What is required » Put the data lines into a Markdown table with the columns Row and Line, from the line with "Locate an element on the screen. Image" up to and including the line with "center [892, 46].", leaving out blank lines.

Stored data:

<<<<

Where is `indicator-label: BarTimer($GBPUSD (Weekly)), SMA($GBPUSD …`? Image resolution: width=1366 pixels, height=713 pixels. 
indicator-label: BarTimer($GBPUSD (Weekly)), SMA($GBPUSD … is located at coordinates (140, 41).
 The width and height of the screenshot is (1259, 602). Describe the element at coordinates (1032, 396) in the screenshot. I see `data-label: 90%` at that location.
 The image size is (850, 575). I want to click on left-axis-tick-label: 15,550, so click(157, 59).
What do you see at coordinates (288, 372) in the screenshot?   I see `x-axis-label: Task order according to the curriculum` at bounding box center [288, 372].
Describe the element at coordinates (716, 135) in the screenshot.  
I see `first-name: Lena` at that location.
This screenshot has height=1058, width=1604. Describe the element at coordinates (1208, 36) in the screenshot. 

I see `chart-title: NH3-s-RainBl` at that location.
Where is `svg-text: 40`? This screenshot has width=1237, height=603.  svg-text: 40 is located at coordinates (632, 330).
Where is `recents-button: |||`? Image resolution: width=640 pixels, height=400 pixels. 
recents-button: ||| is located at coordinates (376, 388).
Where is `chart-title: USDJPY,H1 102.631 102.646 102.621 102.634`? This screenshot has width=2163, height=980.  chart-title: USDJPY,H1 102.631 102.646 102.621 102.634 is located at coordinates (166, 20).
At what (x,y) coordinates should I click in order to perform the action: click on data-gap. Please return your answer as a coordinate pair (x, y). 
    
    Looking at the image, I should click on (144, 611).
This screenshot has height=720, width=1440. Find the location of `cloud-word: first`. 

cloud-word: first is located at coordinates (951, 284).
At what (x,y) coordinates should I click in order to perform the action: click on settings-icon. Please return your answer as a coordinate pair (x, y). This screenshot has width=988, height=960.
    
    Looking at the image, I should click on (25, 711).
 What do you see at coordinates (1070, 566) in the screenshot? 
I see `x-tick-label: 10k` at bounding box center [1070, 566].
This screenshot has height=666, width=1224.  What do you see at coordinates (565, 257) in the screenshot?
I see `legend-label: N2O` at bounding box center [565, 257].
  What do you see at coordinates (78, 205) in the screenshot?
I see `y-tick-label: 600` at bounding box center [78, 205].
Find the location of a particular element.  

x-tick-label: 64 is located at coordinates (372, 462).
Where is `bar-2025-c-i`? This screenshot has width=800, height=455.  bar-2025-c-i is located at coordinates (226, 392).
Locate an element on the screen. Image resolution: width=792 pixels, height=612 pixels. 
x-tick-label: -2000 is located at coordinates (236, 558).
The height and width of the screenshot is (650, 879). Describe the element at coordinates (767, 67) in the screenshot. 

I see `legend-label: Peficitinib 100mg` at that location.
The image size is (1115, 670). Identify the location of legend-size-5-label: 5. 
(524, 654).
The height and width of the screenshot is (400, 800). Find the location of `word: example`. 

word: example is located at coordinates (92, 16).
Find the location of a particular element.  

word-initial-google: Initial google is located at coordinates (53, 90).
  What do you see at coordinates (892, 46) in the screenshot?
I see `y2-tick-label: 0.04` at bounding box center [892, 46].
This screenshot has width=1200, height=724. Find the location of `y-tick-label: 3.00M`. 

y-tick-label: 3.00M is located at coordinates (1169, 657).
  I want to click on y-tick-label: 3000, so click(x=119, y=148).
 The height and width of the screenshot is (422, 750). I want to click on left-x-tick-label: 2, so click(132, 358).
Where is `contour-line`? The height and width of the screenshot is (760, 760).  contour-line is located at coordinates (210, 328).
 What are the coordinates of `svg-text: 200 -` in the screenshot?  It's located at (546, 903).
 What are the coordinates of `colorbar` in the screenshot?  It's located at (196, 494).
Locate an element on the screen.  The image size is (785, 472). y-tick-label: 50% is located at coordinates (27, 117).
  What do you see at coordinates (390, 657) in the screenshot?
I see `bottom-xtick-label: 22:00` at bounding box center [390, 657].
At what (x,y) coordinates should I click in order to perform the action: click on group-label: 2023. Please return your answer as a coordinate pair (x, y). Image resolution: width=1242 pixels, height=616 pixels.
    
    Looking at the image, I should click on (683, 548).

>>>>

Written reply »
| Row | Line |
|---|---|
| 1 | Locate an element on the screen. Image resolution: width=792 pixels, height=612 pixels.  |
| 2 | x-tick-label: -2000 is located at coordinates (236, 558). |
| 3 | The height and width of the screenshot is (650, 879). Describe the element at coordinates (767, 67) in the screenshot.  |
| 4 | I see `legend-label: Peficitinib 100mg` at that location. |
| 5 | The image size is (1115, 670). Identify the location of legend-size-5-label: 5.  |
| 6 | (524, 654). |
| 7 | The height and width of the screenshot is (400, 800). Find the location of `word: example`.  |
| 8 | word: example is located at coordinates (92, 16). |
| 9 | Find the location of a particular element.   |
| 10 | word-initial-google: Initial google is located at coordinates (53, 90). |
| 11 |   What do you see at coordinates (892, 46) in the screenshot? |
| 12 | I see `y2-tick-label: 0.04` at bounding box center [892, 46]. |